Word for word, return the entries listed below.

[Saved data entries]
####################

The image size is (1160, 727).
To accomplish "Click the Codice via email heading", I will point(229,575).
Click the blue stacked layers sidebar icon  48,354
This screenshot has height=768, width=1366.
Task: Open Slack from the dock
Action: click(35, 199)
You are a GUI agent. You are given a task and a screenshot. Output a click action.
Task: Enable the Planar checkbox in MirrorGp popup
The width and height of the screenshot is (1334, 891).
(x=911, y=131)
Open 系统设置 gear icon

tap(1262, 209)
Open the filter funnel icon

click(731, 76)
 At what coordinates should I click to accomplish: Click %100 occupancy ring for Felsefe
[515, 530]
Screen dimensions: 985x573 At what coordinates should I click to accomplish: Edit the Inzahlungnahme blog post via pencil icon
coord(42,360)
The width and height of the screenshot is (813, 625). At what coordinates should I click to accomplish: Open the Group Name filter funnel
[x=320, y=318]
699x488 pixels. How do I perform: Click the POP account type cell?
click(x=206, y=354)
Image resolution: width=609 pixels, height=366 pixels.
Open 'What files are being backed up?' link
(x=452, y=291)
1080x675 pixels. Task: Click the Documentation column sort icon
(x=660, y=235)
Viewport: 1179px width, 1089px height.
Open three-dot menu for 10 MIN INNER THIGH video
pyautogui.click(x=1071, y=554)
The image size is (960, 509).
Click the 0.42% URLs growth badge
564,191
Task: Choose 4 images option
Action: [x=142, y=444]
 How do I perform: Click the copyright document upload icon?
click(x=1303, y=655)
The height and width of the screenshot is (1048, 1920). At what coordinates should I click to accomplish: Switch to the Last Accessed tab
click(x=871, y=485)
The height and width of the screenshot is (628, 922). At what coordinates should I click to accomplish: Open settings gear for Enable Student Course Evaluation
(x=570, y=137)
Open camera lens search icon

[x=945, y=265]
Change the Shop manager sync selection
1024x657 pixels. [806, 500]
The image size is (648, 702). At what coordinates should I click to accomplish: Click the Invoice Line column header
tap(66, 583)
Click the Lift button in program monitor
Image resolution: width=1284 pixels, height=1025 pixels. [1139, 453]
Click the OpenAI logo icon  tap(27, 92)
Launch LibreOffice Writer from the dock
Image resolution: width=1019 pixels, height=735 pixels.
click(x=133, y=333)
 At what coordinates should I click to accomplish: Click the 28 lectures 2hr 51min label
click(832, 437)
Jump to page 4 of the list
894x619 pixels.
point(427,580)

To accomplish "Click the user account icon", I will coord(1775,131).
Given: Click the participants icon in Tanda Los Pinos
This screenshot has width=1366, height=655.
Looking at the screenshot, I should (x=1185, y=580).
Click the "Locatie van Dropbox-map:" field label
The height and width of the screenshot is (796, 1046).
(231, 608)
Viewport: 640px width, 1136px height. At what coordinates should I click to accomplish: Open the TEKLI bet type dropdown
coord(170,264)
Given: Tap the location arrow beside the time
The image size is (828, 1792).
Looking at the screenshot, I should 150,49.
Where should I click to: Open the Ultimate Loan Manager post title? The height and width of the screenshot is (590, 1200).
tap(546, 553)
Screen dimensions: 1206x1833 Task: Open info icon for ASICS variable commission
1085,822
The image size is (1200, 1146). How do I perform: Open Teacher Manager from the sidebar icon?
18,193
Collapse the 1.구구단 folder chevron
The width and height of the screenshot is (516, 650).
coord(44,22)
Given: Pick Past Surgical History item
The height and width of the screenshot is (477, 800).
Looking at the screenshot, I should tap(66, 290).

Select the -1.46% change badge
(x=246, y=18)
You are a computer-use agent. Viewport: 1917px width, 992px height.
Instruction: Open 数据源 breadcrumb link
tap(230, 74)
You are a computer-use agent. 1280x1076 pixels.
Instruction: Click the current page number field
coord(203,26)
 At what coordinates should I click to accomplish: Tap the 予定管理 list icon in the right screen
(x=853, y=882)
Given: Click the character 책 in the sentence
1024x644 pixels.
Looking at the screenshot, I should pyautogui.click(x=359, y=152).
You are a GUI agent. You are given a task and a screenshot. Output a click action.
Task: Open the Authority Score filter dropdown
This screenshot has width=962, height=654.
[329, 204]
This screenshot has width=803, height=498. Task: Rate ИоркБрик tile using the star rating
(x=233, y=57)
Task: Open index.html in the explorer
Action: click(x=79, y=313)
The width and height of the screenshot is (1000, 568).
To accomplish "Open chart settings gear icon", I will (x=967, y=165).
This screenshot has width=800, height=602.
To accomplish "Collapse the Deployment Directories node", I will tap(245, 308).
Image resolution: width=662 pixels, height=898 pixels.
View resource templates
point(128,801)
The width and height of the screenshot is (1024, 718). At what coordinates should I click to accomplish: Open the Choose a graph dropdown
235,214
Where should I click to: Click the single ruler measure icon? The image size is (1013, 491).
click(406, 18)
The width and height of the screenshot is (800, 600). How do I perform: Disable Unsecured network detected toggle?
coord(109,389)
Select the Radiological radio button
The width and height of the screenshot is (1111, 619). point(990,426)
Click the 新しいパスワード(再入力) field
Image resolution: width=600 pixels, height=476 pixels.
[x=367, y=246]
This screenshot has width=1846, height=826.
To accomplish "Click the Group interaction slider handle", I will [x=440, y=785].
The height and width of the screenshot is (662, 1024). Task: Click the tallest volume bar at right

####################

• [The answer]:
The image size is (1160, 727).
To accomplish "Click the Codice via email heading", I will point(229,575).
Click the blue stacked layers sidebar icon  48,354
This screenshot has height=768, width=1366.
Task: Open Slack from the dock
Action: click(35, 199)
You are a GUI agent. You are given a task and a screenshot. Output a click action.
Task: Enable the Planar checkbox in MirrorGp popup
The width and height of the screenshot is (1334, 891).
(x=911, y=131)
Open 系统设置 gear icon

tap(1262, 209)
Open the filter funnel icon

click(731, 76)
 At what coordinates should I click to accomplish: Click %100 occupancy ring for Felsefe
[515, 530]
Screen dimensions: 985x573 At what coordinates should I click to accomplish: Edit the Inzahlungnahme blog post via pencil icon
coord(42,360)
The width and height of the screenshot is (813, 625). At what coordinates should I click to accomplish: Open the Group Name filter funnel
[x=320, y=318]
699x488 pixels. How do I perform: Click the POP account type cell?
click(x=206, y=354)
Image resolution: width=609 pixels, height=366 pixels.
Open 'What files are being backed up?' link
(x=452, y=291)
1080x675 pixels. Task: Click the Documentation column sort icon
(x=660, y=235)
Viewport: 1179px width, 1089px height.
Open three-dot menu for 10 MIN INNER THIGH video
pyautogui.click(x=1071, y=554)
The image size is (960, 509).
Click the 0.42% URLs growth badge
564,191
Task: Choose 4 images option
Action: [x=142, y=444]
 How do I perform: Click the copyright document upload icon?
click(x=1303, y=655)
The height and width of the screenshot is (1048, 1920). At what coordinates should I click to accomplish: Switch to the Last Accessed tab
click(x=871, y=485)
The height and width of the screenshot is (628, 922). At what coordinates should I click to accomplish: Open settings gear for Enable Student Course Evaluation
(x=570, y=137)
Open camera lens search icon

[x=945, y=265]
Change the Shop manager sync selection
1024x657 pixels. [806, 500]
The image size is (648, 702). At what coordinates should I click to accomplish: Click the Invoice Line column header
tap(66, 583)
Click the Lift button in program monitor
Image resolution: width=1284 pixels, height=1025 pixels. [1139, 453]
Click the OpenAI logo icon  tap(27, 92)
Launch LibreOffice Writer from the dock
Image resolution: width=1019 pixels, height=735 pixels.
click(x=133, y=333)
 At what coordinates should I click to accomplish: Click the 28 lectures 2hr 51min label
click(832, 437)
Jump to page 4 of the list
894x619 pixels.
point(427,580)

To accomplish "Click the user account icon", I will coord(1775,131).
Given: Click the participants icon in Tanda Los Pinos
This screenshot has width=1366, height=655.
Looking at the screenshot, I should (x=1185, y=580).
Click the "Locatie van Dropbox-map:" field label
The height and width of the screenshot is (796, 1046).
(231, 608)
Viewport: 640px width, 1136px height. At what coordinates should I click to accomplish: Open the TEKLI bet type dropdown
coord(170,264)
Given: Tap the location arrow beside the time
The image size is (828, 1792).
Looking at the screenshot, I should 150,49.
Where should I click to: Open the Ultimate Loan Manager post title? The height and width of the screenshot is (590, 1200).
tap(546, 553)
Screen dimensions: 1206x1833 Task: Open info icon for ASICS variable commission
1085,822
The image size is (1200, 1146). How do I perform: Open Teacher Manager from the sidebar icon?
18,193
Collapse the 1.구구단 folder chevron
The width and height of the screenshot is (516, 650).
coord(44,22)
Given: Pick Past Surgical History item
The height and width of the screenshot is (477, 800).
Looking at the screenshot, I should tap(66, 290).

Select the -1.46% change badge
(x=246, y=18)
You are a computer-use agent. Viewport: 1917px width, 992px height.
Instruction: Open 数据源 breadcrumb link
tap(230, 74)
You are a computer-use agent. 1280x1076 pixels.
Instruction: Click the current page number field
coord(203,26)
 At what coordinates should I click to accomplish: Tap the 予定管理 list icon in the right screen
(x=853, y=882)
Given: Click the character 책 in the sentence
1024x644 pixels.
Looking at the screenshot, I should pyautogui.click(x=359, y=152).
You are a GUI agent. You are given a task and a screenshot. Output a click action.
Task: Open the Authority Score filter dropdown
This screenshot has width=962, height=654.
[329, 204]
This screenshot has width=803, height=498. Task: Rate ИоркБрик tile using the star rating
(x=233, y=57)
Task: Open index.html in the explorer
Action: click(x=79, y=313)
The width and height of the screenshot is (1000, 568).
To accomplish "Open chart settings gear icon", I will (x=967, y=165).
This screenshot has width=800, height=602.
To accomplish "Collapse the Deployment Directories node", I will tap(245, 308).
Image resolution: width=662 pixels, height=898 pixels.
View resource templates
point(128,801)
The width and height of the screenshot is (1024, 718). At what coordinates should I click to accomplish: Open the Choose a graph dropdown
235,214
Where should I click to: Click the single ruler measure icon? The image size is (1013, 491).
click(406, 18)
The width and height of the screenshot is (800, 600). How do I perform: Disable Unsecured network detected toggle?
coord(109,389)
Select the Radiological radio button
The width and height of the screenshot is (1111, 619). point(990,426)
Click the 新しいパスワード(再入力) field
Image resolution: width=600 pixels, height=476 pixels.
[x=367, y=246]
This screenshot has width=1846, height=826.
To accomplish "Click the Group interaction slider handle", I will [x=440, y=785].
The height and width of the screenshot is (662, 1024). Task: Click the tallest volume bar at right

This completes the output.